WHAT YOU HAVE TO DO: Write out the items word for word, starting at the line that contains "Click the 物资详情 button in the popup" and ending at the last of the items. Leave the pictures out of your answer.

RECORDS FOR THIS TASK:
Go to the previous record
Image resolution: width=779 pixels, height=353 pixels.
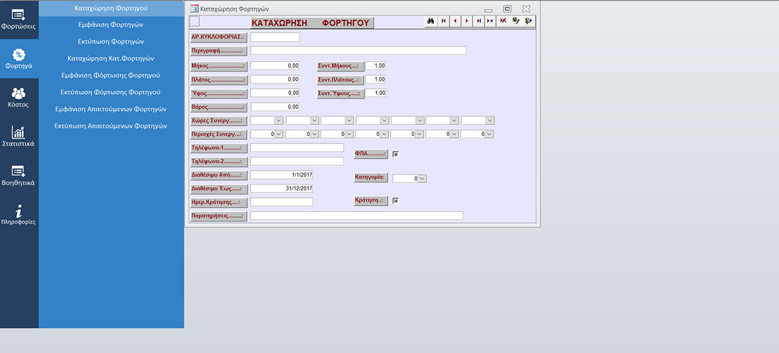pos(455,21)
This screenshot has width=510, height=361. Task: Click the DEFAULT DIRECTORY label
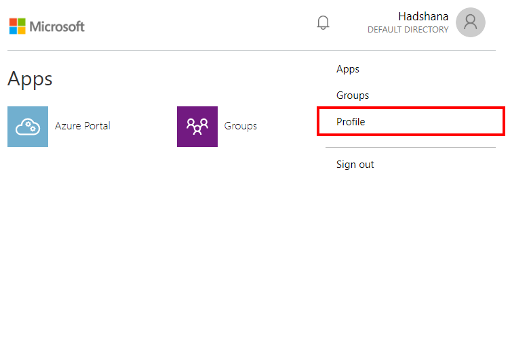click(x=408, y=30)
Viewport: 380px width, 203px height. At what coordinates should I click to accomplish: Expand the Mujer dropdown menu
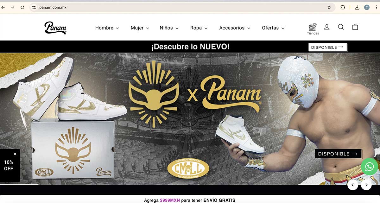click(x=140, y=28)
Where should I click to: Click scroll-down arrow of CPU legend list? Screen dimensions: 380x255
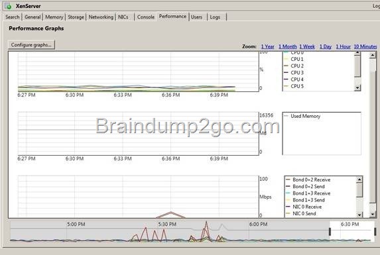click(357, 88)
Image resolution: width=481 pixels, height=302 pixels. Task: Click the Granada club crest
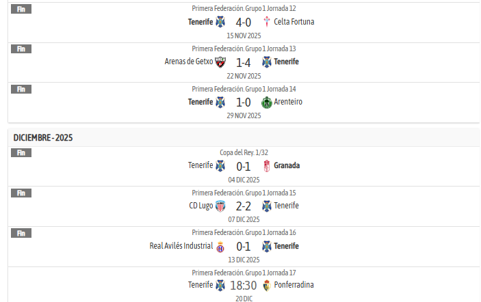266,165
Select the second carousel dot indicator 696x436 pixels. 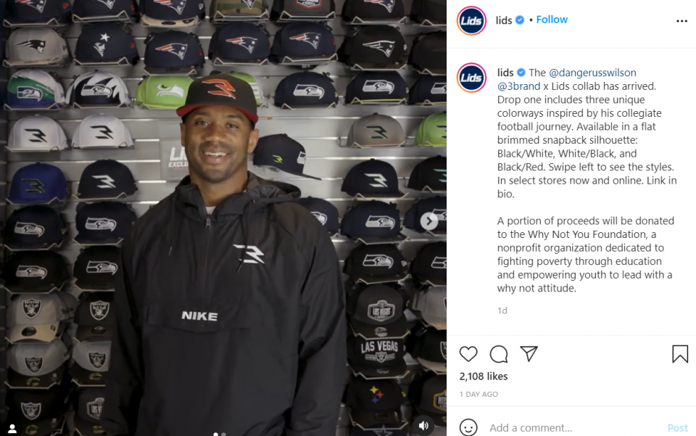[223, 435]
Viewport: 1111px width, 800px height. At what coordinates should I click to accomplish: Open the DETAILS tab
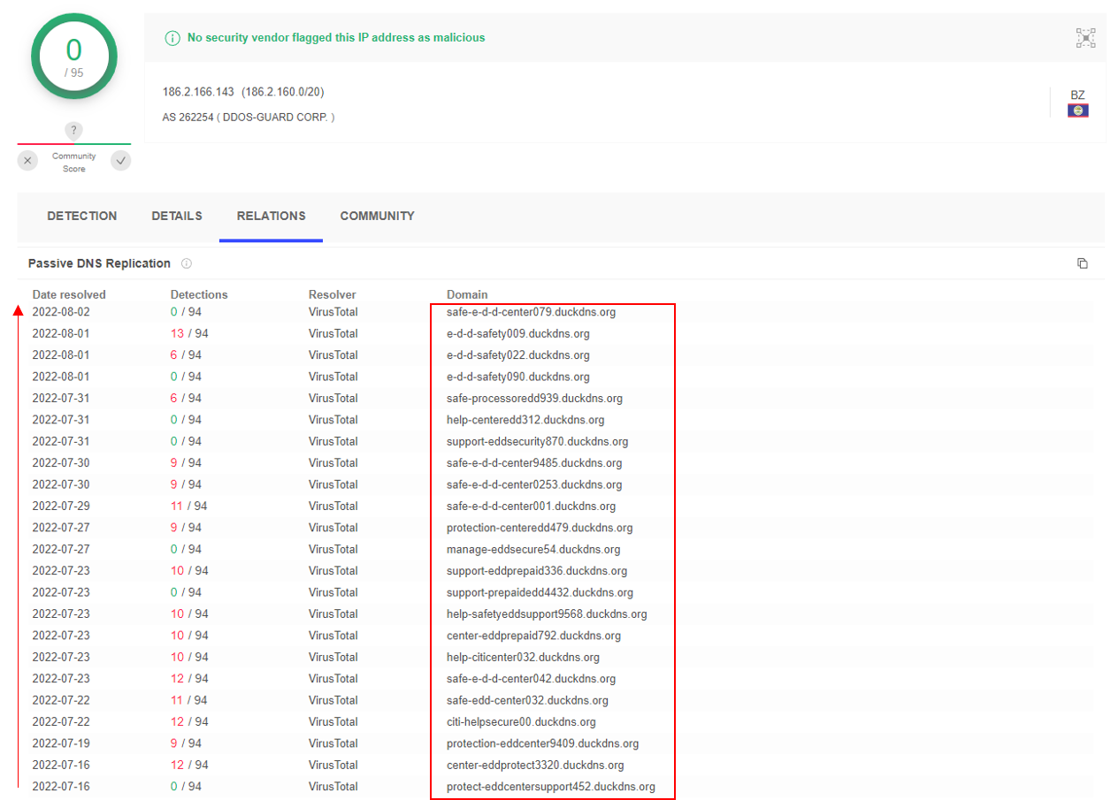[x=177, y=216]

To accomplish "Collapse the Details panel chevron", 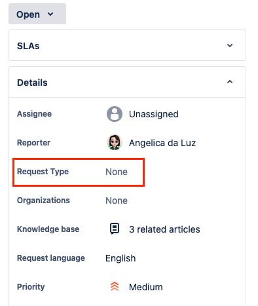I will pyautogui.click(x=230, y=82).
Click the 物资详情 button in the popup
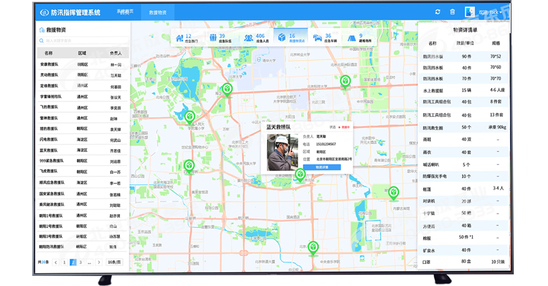The width and height of the screenshot is (548, 286). click(x=321, y=167)
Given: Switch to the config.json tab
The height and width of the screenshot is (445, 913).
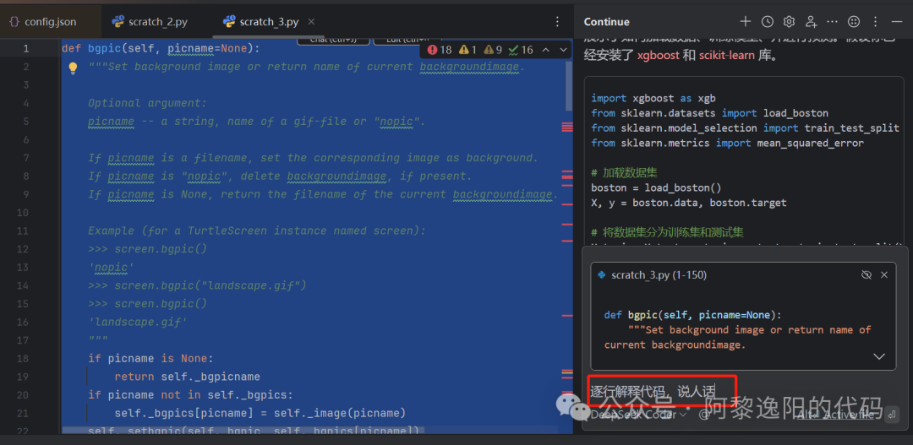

THE SOLUTION:
Click the 物资详情 button in the popup
The width and height of the screenshot is (548, 286). click(x=321, y=167)
Given: Switch to the config.json tab
The height and width of the screenshot is (445, 913).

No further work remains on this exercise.